Torah Kept Hidden Under Soviet Rule Finds New Home at Brooklyn Synagogue

October 24, 2004


NEW YORK (AP) - A 150-year-old Torah, hidden for a half-century in the former Soviet Union, was paraded through New York's streets Sunday on its way to its new home at a Brooklyn synagogue.

Many in the procession of hundreds of former Soviet Jews sang English, Hebrew, Yiddish and Russian songs as the foot-high scroll, covered by a Jewish bridal canopy, was taken to the Friends of Refugees of Eastern Europe Synagogue.

"We kept it in a closet, behind the clothes. And every week, my father carried it to the Sabbath service, then back home to hide it," said Senya Dovidov, 68, a one-time shoe factory worker in Latvia who gave the Torah to the synagogue.

Dovidov said his father, Abraham, was a leader of the Jewish community in the Latvian capital of Riga during the 1930s, and fled to Russia with the scroll when the Nazis invaded during World War II.

He returned to live under a Soviet regime "that made it dangerous to show that you were a practicing Jew," said Hershel Okunov, a Ukrainian-born rabbi at the synagogue.

Dovidov, who speaks only Russian, Latvian and Yiddish, brought the scroll with him when he came to the United States in 1995. He worships at the FREE Synagogue, where a plaque hangs in honor of his father.

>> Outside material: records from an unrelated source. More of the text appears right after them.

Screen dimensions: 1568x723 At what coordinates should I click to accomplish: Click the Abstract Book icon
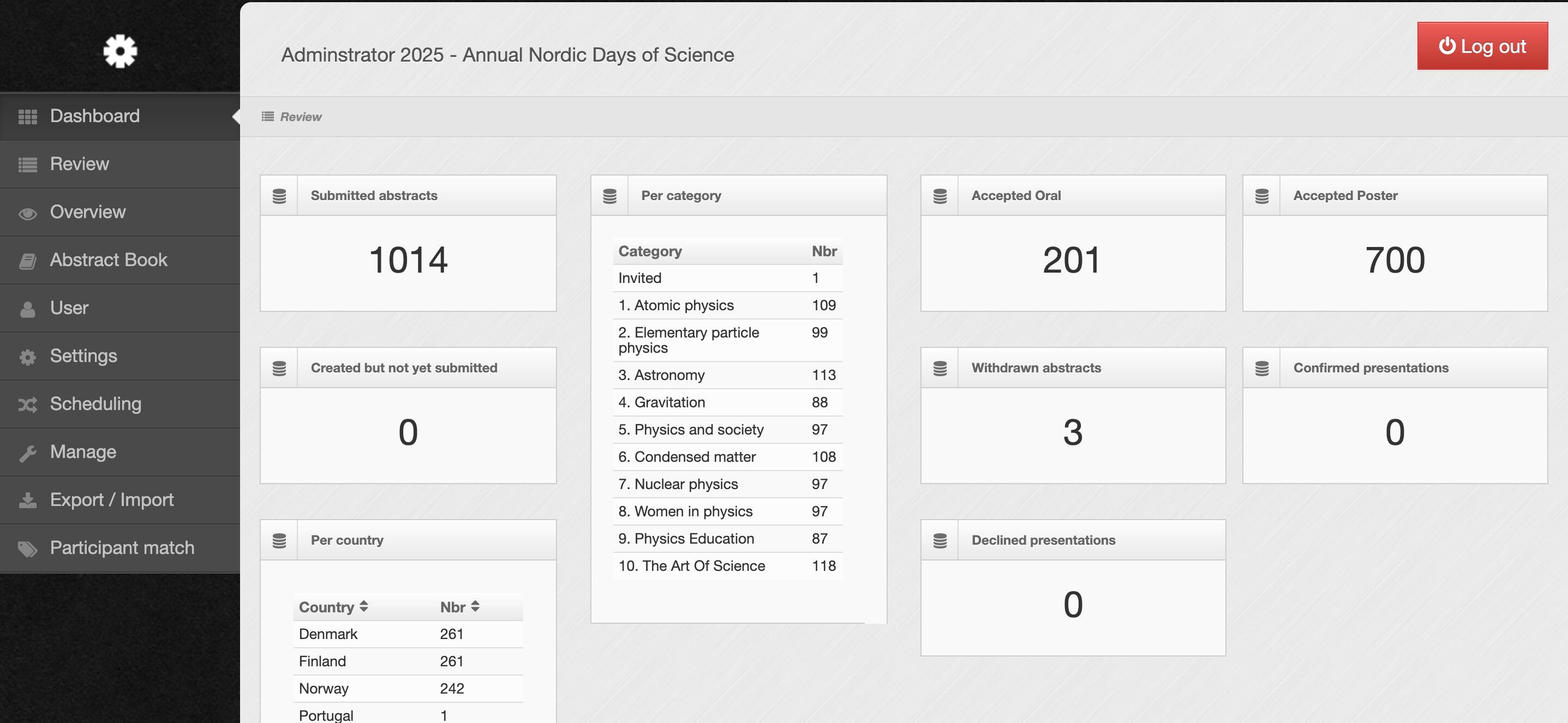[28, 261]
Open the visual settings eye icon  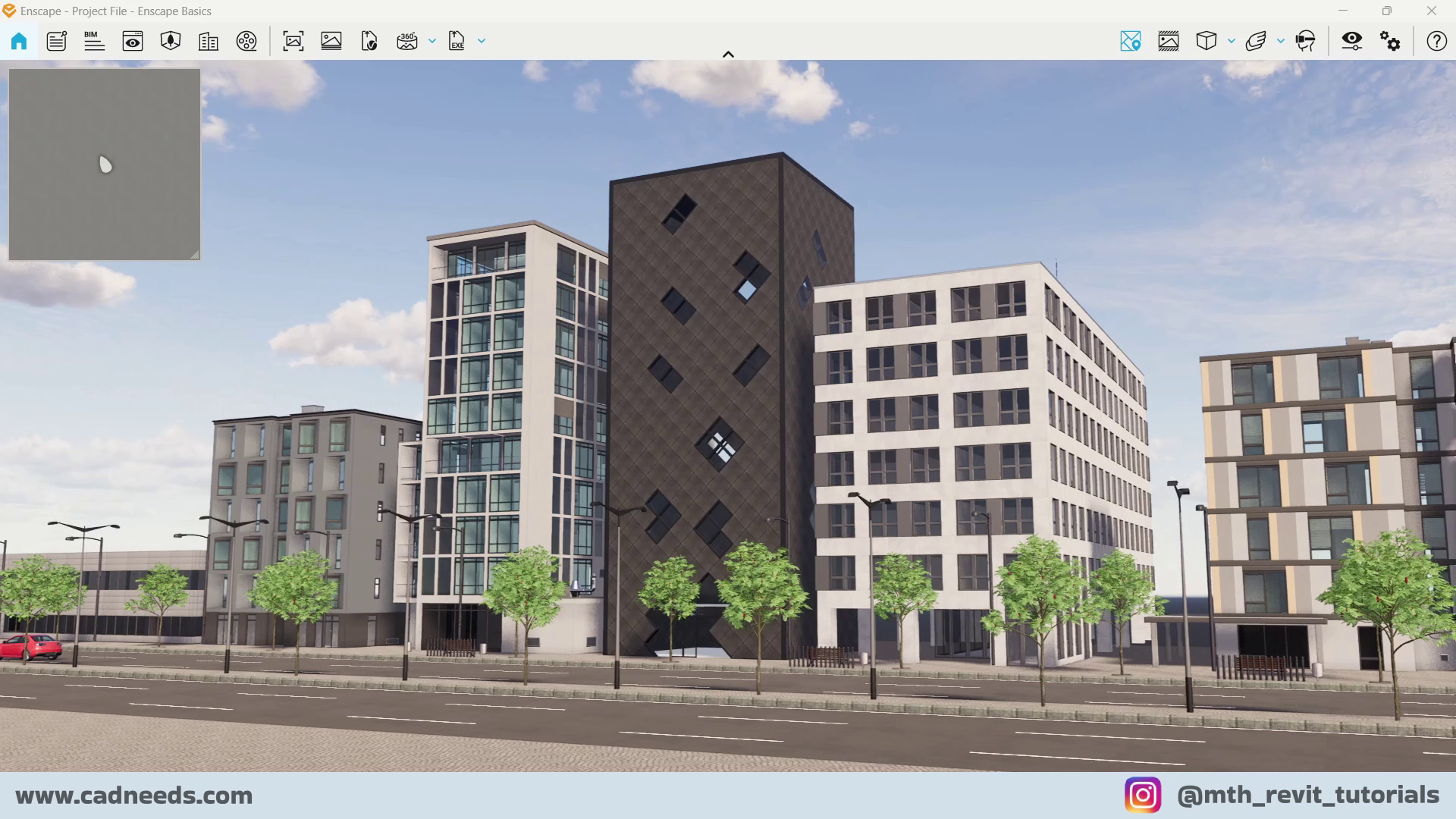pyautogui.click(x=1351, y=41)
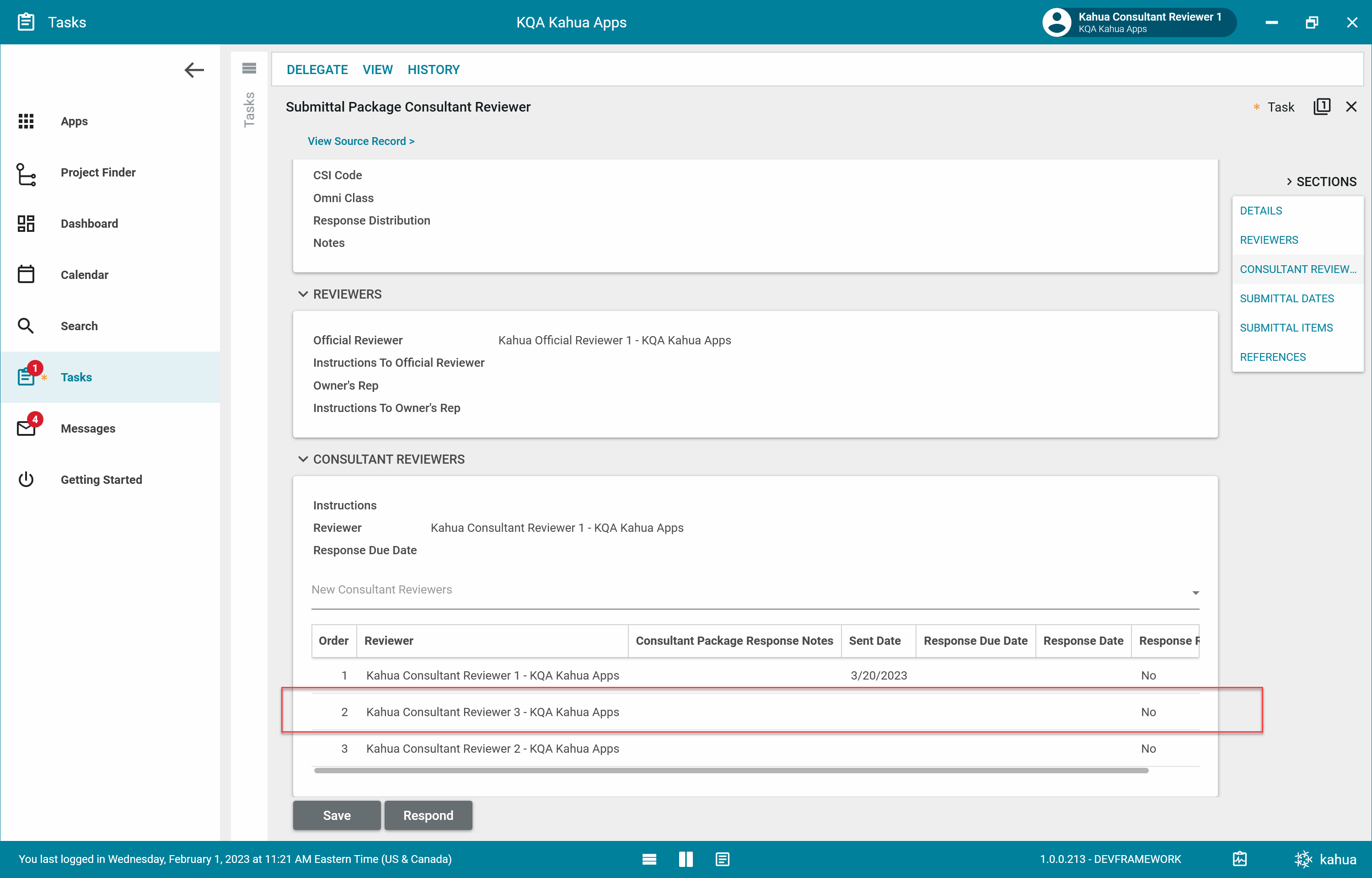The image size is (1372, 878).
Task: Click the Respond button
Action: pyautogui.click(x=428, y=815)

"Our Torah has found its home," he said, speaking in Russian. "We can walk in the streets here with the Torah, and we don't have to be afraid of anybody."

The scroll, worth about $15,000, is one of two Torahs the synagogue has acquired in recent years from former Soviet Jewish immigrants. The other scroll, originally from Ukraine, was also rededicated Sunday for use at its services.

The synagogue has had both scrolls completely restored.